Finally, we can create our CSV file using all the processed information. The CSV file will include the Image name, Left Eye AR, Right Eye AR, Mouth AR, and a binary value of 0/1 depending on the awareness state.

if os.path.exists(CSV_FILE):
    csv = pd.read_csv
else:
    # Create a DataFrame to hold the data
    df = pd.DataFrame(columns=["Image", "Left_Eye_AR", "Right_Eye_AR", "Mouth_AR", "Awake"])
    file_paths = glob2.glob(DATASET + '/**/*.jpg')
    data = []

    for i, file_path in enumerate(file_paths):

        awake = 1 if 'awake' in file_path else 0
        print(f'Awake: {awake}')
        img = cv2.imread(file_path)
        ratios = get_landmarks_ratios(img)

        if img is not None and ratios is not None:
            # for ratio in ratios:

            print(f"{ratios}\n")
            if img is not None and ratios is not None:
                row = {
                    "Image": file_path,
                    "Left_Eye_AR": ratios[0],
                    "Right_Eye_AR": ratios[1],
                    "Mouth_AR": ratios[2],
                    "Awake": awake
                }
                data.append(row)


    df = pd.concat([df, pd.DataFrame(data)], ignore_index=True)  # concatenate the new data with the old dataframe

    df.to_csv('landmarks_ratios.csv', index=False)

Sample of the CSV generated.

The next step is to conduct a study of all available model options and review all dataset information.

Using the describe method, we can precisely adjust the minimum and maximum thresholds for the eyes and mouth to achieve accurate detection.

After processing the distribution image we observed that our dataset is well balanced.

Model selection and training

We tested all three model approaches using hyperparameters to get the best fit model, each with its own advantages and disadvantages:

Support Vector Machines (SVM)

This algorithm can model complex, non-linear relationships.
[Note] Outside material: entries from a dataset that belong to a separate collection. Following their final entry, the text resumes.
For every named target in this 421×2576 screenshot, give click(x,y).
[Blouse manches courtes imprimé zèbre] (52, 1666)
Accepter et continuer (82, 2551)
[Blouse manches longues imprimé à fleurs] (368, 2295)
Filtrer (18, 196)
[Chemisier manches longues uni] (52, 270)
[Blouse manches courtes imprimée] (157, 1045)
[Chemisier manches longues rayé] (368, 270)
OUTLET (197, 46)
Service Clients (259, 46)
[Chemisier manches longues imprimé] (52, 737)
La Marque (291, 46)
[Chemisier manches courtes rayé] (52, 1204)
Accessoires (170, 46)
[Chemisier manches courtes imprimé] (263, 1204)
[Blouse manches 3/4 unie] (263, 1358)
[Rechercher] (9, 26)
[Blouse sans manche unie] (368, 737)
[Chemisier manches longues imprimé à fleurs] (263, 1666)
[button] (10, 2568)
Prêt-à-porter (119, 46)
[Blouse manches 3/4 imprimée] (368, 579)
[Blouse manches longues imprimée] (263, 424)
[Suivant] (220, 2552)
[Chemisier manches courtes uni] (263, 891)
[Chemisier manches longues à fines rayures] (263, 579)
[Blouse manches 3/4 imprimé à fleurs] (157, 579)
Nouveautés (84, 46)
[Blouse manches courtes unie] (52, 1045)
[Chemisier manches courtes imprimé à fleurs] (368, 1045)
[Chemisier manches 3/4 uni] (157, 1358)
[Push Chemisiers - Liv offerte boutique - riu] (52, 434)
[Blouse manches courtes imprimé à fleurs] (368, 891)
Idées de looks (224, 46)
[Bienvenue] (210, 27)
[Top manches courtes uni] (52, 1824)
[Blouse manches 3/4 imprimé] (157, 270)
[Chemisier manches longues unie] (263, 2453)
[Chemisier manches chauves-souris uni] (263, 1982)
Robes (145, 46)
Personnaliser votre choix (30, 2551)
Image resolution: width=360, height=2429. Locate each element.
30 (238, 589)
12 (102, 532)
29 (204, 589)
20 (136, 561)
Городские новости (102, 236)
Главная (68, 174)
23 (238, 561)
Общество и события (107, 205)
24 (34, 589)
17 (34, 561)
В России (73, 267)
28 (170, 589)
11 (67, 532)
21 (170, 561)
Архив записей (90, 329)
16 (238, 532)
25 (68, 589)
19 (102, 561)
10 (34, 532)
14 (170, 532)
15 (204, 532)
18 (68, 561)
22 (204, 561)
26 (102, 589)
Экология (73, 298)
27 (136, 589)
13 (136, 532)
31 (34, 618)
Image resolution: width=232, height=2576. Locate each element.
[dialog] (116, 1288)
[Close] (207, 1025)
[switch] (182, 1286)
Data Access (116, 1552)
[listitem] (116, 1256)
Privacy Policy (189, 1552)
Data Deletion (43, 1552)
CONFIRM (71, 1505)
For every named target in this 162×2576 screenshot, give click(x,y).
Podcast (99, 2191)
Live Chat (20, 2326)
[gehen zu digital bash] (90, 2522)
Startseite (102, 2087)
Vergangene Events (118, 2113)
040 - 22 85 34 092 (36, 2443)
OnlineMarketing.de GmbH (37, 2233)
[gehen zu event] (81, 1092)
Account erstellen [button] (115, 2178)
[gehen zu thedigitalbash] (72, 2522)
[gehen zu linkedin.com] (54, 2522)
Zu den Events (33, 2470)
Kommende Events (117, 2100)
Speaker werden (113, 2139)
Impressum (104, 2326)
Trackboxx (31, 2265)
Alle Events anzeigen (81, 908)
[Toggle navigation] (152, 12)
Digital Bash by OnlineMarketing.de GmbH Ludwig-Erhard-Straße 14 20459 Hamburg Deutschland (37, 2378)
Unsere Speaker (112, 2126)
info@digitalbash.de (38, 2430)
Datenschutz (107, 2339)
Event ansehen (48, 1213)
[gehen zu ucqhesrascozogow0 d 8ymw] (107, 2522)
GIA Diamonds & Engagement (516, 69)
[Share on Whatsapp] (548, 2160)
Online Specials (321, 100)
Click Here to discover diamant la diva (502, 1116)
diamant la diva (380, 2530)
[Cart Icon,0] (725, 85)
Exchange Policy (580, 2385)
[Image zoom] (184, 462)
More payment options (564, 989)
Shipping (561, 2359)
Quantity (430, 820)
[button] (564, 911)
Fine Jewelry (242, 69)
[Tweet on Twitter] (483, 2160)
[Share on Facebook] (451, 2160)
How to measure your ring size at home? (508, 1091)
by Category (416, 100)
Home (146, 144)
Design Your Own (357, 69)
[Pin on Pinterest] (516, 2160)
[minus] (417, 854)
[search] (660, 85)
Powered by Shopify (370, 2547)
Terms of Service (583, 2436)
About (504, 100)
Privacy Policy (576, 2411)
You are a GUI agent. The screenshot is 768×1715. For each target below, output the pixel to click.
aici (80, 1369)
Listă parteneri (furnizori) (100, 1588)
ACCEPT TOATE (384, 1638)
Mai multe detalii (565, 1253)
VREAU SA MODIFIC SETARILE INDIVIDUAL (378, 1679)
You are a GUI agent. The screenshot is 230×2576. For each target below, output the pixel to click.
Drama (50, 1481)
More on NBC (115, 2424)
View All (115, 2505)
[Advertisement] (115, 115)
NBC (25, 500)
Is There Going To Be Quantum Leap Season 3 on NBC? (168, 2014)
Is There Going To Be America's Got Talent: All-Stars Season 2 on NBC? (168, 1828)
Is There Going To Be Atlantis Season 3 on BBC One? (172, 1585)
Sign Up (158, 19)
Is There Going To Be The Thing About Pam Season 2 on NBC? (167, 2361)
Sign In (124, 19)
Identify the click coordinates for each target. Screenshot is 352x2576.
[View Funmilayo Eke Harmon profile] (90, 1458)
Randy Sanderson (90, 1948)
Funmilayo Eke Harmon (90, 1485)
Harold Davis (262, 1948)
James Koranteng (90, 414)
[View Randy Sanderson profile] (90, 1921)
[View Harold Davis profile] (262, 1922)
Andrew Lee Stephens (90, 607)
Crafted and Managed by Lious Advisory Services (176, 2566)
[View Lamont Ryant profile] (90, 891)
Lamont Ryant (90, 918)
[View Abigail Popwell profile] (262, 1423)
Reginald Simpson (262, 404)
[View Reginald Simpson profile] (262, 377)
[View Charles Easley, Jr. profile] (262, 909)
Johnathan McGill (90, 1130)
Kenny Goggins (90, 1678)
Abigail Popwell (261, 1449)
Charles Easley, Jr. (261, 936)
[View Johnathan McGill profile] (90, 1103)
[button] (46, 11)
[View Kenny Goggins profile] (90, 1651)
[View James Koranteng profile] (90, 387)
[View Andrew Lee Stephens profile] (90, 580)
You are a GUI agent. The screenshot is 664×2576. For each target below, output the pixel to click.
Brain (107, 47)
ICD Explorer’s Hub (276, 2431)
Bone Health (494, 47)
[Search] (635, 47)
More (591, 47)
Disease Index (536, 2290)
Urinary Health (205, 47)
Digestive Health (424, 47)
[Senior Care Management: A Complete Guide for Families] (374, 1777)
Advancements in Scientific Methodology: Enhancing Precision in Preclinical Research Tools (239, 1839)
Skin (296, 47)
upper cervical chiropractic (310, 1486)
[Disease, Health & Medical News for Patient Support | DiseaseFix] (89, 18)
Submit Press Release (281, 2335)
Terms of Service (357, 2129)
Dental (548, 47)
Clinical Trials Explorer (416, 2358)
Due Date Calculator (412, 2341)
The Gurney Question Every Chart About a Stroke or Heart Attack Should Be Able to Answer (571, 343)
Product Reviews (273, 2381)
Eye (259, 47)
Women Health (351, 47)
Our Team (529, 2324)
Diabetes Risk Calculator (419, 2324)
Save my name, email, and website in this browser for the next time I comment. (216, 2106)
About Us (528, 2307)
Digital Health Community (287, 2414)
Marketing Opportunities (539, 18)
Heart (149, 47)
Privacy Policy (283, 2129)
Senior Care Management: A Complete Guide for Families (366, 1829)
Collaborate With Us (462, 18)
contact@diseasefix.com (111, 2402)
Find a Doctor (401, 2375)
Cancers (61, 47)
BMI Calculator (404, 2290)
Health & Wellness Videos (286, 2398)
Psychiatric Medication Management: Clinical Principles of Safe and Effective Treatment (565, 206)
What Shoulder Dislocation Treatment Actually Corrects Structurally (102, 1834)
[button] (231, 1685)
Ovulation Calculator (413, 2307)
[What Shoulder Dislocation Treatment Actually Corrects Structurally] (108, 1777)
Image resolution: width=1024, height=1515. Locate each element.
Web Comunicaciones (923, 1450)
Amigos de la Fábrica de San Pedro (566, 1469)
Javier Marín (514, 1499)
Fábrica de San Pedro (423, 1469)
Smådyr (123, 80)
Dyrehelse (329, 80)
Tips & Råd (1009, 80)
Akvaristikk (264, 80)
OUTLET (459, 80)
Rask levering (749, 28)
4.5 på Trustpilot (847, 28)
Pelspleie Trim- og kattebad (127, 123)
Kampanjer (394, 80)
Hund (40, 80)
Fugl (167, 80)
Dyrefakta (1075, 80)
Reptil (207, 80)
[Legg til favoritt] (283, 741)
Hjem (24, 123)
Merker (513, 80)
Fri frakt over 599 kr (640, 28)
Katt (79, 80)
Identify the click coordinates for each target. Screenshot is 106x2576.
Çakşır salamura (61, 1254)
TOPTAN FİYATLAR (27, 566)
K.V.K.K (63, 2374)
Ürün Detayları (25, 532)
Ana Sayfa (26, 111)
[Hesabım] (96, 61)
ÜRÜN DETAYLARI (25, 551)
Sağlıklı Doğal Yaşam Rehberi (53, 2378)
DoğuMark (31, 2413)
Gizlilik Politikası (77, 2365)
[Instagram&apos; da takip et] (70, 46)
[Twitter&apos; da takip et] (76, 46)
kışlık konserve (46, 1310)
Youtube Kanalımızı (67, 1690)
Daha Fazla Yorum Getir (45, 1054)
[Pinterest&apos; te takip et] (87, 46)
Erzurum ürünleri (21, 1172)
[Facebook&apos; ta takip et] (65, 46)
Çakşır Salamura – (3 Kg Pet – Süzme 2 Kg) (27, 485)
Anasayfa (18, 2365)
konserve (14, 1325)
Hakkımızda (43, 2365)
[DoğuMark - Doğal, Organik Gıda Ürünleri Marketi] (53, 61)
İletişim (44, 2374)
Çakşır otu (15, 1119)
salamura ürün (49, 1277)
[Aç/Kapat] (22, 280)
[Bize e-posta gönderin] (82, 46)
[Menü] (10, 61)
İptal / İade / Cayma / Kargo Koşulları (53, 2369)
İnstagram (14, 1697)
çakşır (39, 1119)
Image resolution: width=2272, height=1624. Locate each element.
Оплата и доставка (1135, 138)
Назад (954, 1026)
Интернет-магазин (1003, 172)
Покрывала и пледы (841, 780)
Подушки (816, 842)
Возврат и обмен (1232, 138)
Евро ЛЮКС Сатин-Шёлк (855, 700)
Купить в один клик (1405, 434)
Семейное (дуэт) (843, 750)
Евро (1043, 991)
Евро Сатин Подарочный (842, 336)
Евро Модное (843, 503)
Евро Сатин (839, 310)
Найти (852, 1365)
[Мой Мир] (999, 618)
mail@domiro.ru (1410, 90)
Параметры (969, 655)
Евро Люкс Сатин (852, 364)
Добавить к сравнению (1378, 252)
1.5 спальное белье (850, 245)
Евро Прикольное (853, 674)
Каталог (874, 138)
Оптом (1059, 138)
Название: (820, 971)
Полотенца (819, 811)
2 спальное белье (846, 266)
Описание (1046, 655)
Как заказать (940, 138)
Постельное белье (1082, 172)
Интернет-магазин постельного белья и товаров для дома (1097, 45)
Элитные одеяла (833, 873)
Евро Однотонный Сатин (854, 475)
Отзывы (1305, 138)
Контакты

It may work better than Logistic Regression if such relationships are present in the data. However, it may take longer to train, especially with large datasets.

start = time.time()
svm_params = {
  'gamma': ['scale', 'auto', 1, 0.1, 0.01, 0.001],
    'C': [0.1, 1],
    'kernel': ['rbf',  'sigmoid']
}
svm_grid_search = GridSearchCV(SVC(probability=True), svm_params, cv=5)

# Fit the model
svm_grid_search.fit(X_train, y_train)

end = time.time()
print(f'Time taken to train model: {end - start} seconds')
print('Best parameters for SVM: ', svm_grid_search.best_params_)

joblib.dump(svm_grid_search, MODEL_PATH + '/svm.pkl' )

evaluate_model(svm_grid_search)Py

Random Forest Classifier

This is an ensemble method that builds multiple decision trees and combines their predictions. It often performs well out-of-the-box and can handle non-linear relationships.

start = time.time()
rf_params = {
    'n_estimators': [100, 200],
    'max_depth': [10, 20],
    'min_samples_split': [2, 5],
    'min_samples_leaf': [1, 2],
}
rf_grid_search = GridSearchCV(RandomForestClassifier(random_state=0), rf_params, cv=5)

rf_grid_search.fit(X_train, y_train)

end = time.time()

joblib.dump(rf_grid_search, MODEL_PATH + '/rfgrid.pkl' )

print('Best parameters for RandomForestClassifier: ', rf_grid_search.best_params_)
print(f'Time taken to train model: {end - start} seconds')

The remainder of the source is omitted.